Doctors working in Ugandan public hospitals have resolved to go on strike starting Monday over low salaries and shortages of essential supplies, a spokesman said.
Medical doctors resolved to resume the strike after failing to strike a compromise with government. This resolution was reached at an extra ordinary meeting held in Davis Lecture Theatre DLT at Mulago hospital in Kampala this morning under their umbrella Uganda Medical Association (UMA).
During the stormy meeting, the doctors accused government of failing to show seriousness in handling their demands for a pay rise and improved working conditions.
They also want government to enhance their allowances including overtime, housing, transport and medical risk among others. Prior to the resolution by the medics, the Prime Minister, Dr. Ruhakana Rugunda assured them that government was committed to improving their welfare following a meeting between President Yoweri Museveni and their representatives in Mid-October.
Rugunda asked the medics to suspend their industrial action pending another meeting with the president, but the medics booed him down.
Following the disagreement, Dr. Mukuzi Muhereza, the General Secretary UMA read out the general guidelines for the industrial action by the health workers.
He asked the medical workers to work as a team and keep everyone in the loop to ensure they are clear about the objectives of the industrial action.
Prof Francis Omaswa from the Medical Elder’s Forum appealed to the medical workers to take the offer by government and wait to meet the president again, a proposal they rejected out rightly.
Dr. Ekwaro Obuku, the President Uganda Medical Association, said they would only stop their struggle for better welfare that started in 1996 when they get tangible results from government.
The doctors want government to increase the salary of medical interns from Shillings 960,000 to Shillings 8.5 million. They also medical assistant and teaching assistants to earn Shillings 15 million, get a two-bedroom house and a 2.5cc vehicle.
They also want government to pay a senior consultant doctor or professor Shillings 48m including allowances; provide him a five-bedroom house, 4.0cc vehicle and three domestic workers.
Currently, a senior consultant doctor earns about Shs3.4 million, consultant Shs2.6m, and a medical officer Shs1.1 million.
The doctors also want salaries for nurses and midwives enhanced to about Shs6.5 million besides providing them a three-bedroomed house, 2.0cc vehicle and one domestic worker.
Dr. Obuku appealed to the president to disband the State House Health Monitoring Unit and replace it with the health professional council.

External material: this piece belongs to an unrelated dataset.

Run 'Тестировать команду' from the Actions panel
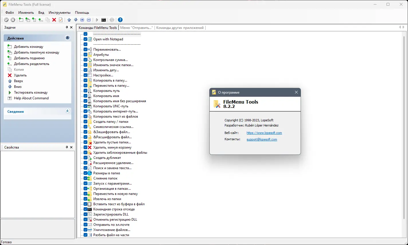408x245 pixels. point(10,92)
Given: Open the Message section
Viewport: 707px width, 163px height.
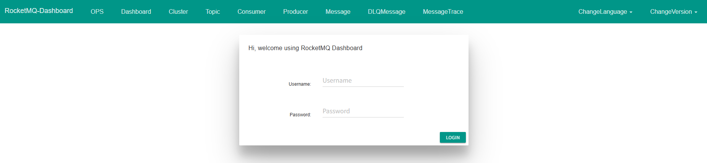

Dr. Byaruhanga Baterana, the Executive Director, Mulago National Referral Hospital, says he will put in place measures to handle all emergence cases to ensure the strike doesn’t affect service delivery.
David Bahati, the Planning State Minister told URN that they had just met the president who insisted that the medical worker’s issues would be resolved after the harmonization process is done.
He said government will continue appealing to the medical workers to return to work as government finalizes its process of salary harmonization.
The last such national strike by doctors was more than 20 years ago, said Faustus Kavuma of the Uganda Medical Association, although local strikes are frequent.
“The lack of supplies and equipment in the hospitals … should stop,” he said. “Our remuneration is very poor.”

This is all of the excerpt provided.